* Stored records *
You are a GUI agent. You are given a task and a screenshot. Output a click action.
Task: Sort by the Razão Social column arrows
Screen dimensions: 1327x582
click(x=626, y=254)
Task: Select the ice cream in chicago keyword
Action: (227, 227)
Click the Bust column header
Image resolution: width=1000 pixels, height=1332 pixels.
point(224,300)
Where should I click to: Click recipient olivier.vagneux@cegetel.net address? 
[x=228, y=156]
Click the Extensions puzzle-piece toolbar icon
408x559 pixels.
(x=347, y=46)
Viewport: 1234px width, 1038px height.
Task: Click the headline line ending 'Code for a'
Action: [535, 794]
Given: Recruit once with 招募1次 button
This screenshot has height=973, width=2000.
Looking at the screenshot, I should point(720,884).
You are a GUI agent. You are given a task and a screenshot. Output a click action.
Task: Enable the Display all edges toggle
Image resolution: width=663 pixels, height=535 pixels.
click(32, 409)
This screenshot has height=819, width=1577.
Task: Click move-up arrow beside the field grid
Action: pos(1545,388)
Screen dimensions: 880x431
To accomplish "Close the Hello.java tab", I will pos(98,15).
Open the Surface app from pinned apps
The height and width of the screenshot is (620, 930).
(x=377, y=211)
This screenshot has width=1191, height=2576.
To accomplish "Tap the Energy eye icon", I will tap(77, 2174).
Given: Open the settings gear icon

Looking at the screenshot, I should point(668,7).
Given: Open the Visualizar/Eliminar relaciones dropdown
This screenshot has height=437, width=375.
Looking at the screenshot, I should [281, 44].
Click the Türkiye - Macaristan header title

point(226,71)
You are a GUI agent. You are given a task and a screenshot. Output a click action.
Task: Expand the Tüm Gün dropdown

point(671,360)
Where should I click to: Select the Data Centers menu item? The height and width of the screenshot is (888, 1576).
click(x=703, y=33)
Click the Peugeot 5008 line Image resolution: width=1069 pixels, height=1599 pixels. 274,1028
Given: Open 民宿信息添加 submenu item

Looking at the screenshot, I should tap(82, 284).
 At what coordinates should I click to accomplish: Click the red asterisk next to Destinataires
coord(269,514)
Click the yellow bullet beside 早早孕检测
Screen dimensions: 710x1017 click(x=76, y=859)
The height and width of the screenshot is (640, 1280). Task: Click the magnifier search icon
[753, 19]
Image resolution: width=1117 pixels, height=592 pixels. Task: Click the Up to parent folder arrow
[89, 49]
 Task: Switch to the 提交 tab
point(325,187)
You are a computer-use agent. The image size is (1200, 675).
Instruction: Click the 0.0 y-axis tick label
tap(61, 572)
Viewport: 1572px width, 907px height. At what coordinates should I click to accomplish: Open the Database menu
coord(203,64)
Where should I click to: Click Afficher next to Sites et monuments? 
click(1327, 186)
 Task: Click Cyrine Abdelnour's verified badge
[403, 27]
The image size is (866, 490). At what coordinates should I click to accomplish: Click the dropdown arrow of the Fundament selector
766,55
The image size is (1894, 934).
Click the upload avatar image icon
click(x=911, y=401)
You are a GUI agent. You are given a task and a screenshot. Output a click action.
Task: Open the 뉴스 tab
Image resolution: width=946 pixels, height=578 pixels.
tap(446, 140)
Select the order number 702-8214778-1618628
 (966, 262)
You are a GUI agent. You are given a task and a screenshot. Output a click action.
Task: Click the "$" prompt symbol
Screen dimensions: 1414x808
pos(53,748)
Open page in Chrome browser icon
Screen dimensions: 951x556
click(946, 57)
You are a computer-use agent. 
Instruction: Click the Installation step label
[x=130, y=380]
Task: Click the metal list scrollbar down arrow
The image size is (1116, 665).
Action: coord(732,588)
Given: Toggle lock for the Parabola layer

* Exercise instructions *
Where a line in the records above contains the string "computer", return that line.

* Output of the task *
You are a computer-use agent. The image size is (1200, 675).
You are a computer-use agent. 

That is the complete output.